Quote Originally Posted by Redrobes View Post
For free try Wilbur
https://cartographersguild.com/showthread.php?t=29412 is a good starting point for this.

There are several major problems with existing terrain generators, in my opinion. The terrain that we see around us is an emergent property of several forces, all acting at microscopic levels. What software generates is an approximation of those processes (that is the software uses a model or set of models with very specific assumptions). The output of most software packages has a range of plausibility for the outputs.

Wilbur's erosion models, for example, mostly generate outputs that are plausible for the scale range of about 1 meter per pixel to about 100 meters per pixel and it has quite a few limits on the range of altitude variance over which it will generate plausible results. This range of plausibility comes from the models that Wilbur employs, which are basically the simplest thing that I could code for the kinds of maps that I was making (precipiton erosion, for example, is constant-strength materials and only nearest-neighbor sediment transport). Wilbur can generate fairly plausible results if its limitations are kept in mind.

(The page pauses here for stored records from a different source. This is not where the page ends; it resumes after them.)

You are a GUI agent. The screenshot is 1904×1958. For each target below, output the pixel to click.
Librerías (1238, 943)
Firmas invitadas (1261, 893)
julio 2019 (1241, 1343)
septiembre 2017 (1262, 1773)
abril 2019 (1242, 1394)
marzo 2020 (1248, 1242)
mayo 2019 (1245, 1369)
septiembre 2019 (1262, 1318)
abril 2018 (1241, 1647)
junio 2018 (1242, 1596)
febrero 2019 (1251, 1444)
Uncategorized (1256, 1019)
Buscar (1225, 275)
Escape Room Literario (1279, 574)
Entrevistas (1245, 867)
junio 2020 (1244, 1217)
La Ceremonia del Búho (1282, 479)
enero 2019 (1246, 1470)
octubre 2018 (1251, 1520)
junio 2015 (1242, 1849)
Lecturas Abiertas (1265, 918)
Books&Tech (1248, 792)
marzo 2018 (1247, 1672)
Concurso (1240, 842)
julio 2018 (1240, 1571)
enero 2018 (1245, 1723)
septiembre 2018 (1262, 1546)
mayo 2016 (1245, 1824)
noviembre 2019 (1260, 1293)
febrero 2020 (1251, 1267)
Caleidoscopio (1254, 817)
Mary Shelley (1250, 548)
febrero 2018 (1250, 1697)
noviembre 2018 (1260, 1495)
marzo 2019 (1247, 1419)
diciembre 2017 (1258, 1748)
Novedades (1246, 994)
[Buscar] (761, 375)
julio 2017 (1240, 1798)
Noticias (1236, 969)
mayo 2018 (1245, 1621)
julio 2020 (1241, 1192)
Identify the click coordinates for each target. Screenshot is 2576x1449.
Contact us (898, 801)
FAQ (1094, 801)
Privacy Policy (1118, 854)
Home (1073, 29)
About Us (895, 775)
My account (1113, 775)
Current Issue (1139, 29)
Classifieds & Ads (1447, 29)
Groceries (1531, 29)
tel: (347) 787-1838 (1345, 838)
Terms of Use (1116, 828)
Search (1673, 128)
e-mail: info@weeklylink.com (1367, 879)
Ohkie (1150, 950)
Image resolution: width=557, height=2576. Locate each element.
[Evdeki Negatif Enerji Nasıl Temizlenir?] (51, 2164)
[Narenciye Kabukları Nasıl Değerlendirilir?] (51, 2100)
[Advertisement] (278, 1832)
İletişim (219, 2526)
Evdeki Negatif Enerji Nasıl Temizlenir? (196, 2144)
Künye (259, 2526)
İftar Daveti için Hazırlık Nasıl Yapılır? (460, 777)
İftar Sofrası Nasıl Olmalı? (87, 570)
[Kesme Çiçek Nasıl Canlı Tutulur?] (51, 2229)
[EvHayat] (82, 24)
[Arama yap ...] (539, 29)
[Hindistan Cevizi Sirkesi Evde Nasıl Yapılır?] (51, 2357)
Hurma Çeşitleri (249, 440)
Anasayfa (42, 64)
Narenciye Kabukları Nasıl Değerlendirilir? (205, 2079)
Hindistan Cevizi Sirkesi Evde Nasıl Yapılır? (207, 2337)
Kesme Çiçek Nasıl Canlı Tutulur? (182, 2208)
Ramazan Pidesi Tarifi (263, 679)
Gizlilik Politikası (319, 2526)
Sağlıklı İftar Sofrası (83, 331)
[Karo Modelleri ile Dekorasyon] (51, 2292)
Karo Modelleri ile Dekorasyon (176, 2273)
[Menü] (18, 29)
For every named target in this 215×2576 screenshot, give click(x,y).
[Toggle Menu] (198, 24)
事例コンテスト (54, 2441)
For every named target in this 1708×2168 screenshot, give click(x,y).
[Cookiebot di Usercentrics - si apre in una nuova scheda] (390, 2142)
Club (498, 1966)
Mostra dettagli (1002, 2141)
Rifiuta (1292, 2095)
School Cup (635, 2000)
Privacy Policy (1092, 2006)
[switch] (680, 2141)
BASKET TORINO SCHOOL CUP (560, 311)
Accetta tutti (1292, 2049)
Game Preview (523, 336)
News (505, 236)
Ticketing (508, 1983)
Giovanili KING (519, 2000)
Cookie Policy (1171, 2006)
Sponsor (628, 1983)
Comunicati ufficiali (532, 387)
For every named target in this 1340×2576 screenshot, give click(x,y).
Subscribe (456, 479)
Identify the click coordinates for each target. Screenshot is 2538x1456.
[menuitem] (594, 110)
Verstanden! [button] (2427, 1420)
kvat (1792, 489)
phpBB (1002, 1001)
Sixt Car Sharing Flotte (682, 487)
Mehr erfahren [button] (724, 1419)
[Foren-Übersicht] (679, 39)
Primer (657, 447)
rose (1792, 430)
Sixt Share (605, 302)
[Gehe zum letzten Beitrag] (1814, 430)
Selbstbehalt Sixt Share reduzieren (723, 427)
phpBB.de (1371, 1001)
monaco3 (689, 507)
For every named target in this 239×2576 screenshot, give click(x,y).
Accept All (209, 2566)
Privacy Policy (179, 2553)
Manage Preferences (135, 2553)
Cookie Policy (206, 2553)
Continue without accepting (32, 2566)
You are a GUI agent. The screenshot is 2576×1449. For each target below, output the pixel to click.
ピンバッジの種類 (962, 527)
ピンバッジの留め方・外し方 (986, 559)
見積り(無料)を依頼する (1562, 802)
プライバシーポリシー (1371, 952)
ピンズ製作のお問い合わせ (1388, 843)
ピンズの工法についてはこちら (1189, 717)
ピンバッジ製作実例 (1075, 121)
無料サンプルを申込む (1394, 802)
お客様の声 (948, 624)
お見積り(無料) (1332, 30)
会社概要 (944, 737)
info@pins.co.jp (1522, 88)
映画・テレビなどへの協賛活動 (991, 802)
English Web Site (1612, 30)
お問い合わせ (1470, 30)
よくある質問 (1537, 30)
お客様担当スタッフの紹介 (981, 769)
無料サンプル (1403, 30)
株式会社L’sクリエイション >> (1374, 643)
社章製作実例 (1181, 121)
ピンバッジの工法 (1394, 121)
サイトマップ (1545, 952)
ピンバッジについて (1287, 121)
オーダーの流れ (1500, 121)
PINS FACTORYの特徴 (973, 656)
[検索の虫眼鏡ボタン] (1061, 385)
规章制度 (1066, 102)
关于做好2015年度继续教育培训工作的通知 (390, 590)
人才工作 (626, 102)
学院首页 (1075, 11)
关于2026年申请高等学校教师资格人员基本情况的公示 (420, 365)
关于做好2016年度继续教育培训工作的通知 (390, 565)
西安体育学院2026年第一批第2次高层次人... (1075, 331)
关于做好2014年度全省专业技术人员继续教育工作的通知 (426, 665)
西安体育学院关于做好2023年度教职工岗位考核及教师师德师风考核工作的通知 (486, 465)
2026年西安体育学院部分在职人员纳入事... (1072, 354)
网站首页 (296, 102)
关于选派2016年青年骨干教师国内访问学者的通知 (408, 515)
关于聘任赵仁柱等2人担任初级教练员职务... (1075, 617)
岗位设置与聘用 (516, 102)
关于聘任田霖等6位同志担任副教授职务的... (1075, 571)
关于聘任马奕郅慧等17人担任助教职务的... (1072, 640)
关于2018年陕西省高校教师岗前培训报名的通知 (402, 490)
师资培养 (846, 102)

It can generate some marginally plausible mid-scale mountains if you're willing to phrase the problem in a certain way ( https://www.cartographersguild.com/a...chmentid=80877 from the Muna Workshop thread is an example ).

As Redrobes suggested, cloning existing terrain patches (especially with a texture synthesis algorithm behind it) is a good way to go if you're not concerned too much with river flow and just want to get results that look plausible at first glance.